On ne sait toujours pas pourquoi Poutine n’a pas pris de mesures pour contrecarrer la prise de contrôle par Prigozhin du commandement militaire ou son mouvement sur Moscou. Le chef Wagner est arrivé à moins de 120 miles de la capitale avant de faire demi-tour après avoir conclu un accord, négocié par le président biélorusse Alexandre Loukachenko, un allié de Poutine. L’accord appelle à l’abandon des poursuites pénales contre Prigozhin, déposées vendredi après avoir accusé le ministre russe de la Défense Sergueï Choïgou d’avoir ordonné une attaque contre ses mercenaires et lancé un appel à « mettre fin » à la direction du ministre.

L’inaction de Poutine reflète un manque de coordination de haut niveau au sein du gouvernement russe et de probables rivalités internes, supposent des responsables américains.

Prigozhin a rencontré peu de résistance lorsque lui et ses forces sont entrés dans Rostov-on-Don et ont pris le contrôle du quartier général du district militaire sud là-bas, ont noté des responsables du renseignement occidentaux et américains, qualifiant cela d’indication qu’il bénéficie également d’un certain niveau de soutien parmi les forces militaires régulières. en tant que services de sécurité russes.
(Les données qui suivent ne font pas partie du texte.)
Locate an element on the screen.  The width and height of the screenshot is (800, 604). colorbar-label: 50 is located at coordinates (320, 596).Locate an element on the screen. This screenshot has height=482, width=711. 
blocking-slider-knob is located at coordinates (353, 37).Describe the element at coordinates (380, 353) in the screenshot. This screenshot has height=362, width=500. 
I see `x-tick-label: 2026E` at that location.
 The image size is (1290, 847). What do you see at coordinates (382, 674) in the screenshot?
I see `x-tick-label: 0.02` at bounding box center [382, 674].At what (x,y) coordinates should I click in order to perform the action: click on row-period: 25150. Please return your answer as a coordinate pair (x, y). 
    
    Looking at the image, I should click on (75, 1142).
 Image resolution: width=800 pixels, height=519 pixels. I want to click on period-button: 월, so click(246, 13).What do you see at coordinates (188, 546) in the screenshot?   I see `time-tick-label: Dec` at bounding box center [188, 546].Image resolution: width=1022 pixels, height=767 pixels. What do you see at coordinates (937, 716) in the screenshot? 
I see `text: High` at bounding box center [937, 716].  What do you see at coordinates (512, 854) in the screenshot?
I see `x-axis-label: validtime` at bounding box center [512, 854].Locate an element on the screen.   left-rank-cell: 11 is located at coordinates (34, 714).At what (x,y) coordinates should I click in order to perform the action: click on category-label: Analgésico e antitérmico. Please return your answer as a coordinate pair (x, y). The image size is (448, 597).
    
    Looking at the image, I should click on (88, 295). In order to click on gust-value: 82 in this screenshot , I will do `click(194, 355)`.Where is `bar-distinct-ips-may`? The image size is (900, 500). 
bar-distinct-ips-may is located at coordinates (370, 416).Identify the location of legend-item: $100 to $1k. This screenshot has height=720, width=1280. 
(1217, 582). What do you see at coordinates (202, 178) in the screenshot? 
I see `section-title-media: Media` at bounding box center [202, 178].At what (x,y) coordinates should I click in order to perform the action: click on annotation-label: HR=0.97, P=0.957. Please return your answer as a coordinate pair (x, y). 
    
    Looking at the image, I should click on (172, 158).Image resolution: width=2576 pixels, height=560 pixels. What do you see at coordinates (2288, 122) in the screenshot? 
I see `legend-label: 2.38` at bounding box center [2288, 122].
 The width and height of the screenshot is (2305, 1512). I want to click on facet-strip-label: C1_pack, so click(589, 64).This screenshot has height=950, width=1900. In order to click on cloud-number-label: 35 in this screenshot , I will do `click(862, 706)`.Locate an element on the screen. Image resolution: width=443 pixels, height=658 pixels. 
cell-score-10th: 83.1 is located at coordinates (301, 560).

« Si Prigozhin avait l’intention de creuser un fossé entre le commandement des forces armées de la Fédération de Russie et le Kremlin, il a échoué », a déclaré le haut responsable occidental, ce qui signifie que la rébellion de 24 heures ne semble pas, pour l’instant, avoir déclenché une rupture plus large entre Le cercle restreint de Poutine et les chefs militaires que Prigozhin déteste.

Les analystes disent néanmoins que cela semble être le défi le plus sérieux pour Poutine depuis plus de deux décennies qu’il a été le chef suprême de la Russie. Le dernier défi important remonte à 2011, lorsque des dizaines de milliers de Russes se sont rendus à Moscou pour protester contre ce que les responsables européens et américains ont conclu comme des élections législatives erronées.

« Mais le fait qu’un groupe armé se rende à moins de [120] miles de Moscou est assez sérieux », a déclaré le premier responsable américain.

Les analystes du renseignement regardent pour voir ce qui va suivre. Bien que Prigozhin se soit retiré, Poutine sera certainement considéré comme affaibli, ont déclaré des responsables. Des images de chars Wagner roulant le long de l’autoroute russe M4 en direction de Moscou sont apparues sur les réseaux sociaux, et Poutine a prononcé samedi un discours télévisé à la nation disant qu’il y avait eu une « insurrection armée » et a accusé Prigozhin de trahir la Russie sans le mentionner par son nom.

Les membres de l’élite russe remettront en question son leadership, lui demandant comment il a pu laisser cela se produire et pourquoi il ne l’a pas arrêté plus tôt, ont déclaré des responsables. « Cela a probablement fait peur aux Russes ordinaires », a déclaré le premier responsable américain.

Quant à Prigozhin, le Kremlin a déclaré samedi qu’il se rendrait en Biélorussie dans le cadre de l’accord conclu par Loukachenko. Son avenir au-delà n’est pas clair. Il dispose d’un noyau solide de troupes fidèles, et nombre de ceux qui ont combattu et sont morts en Ukraine étaient des condamnés qui espéraient gagner la liberté en allant au combat.

Les responsables ont déclaré qu’ils étaient sûrs qu’il serait toujours considéré comme le chef de Wagner.

Greg Miller à Londres a contribué à ce rapport.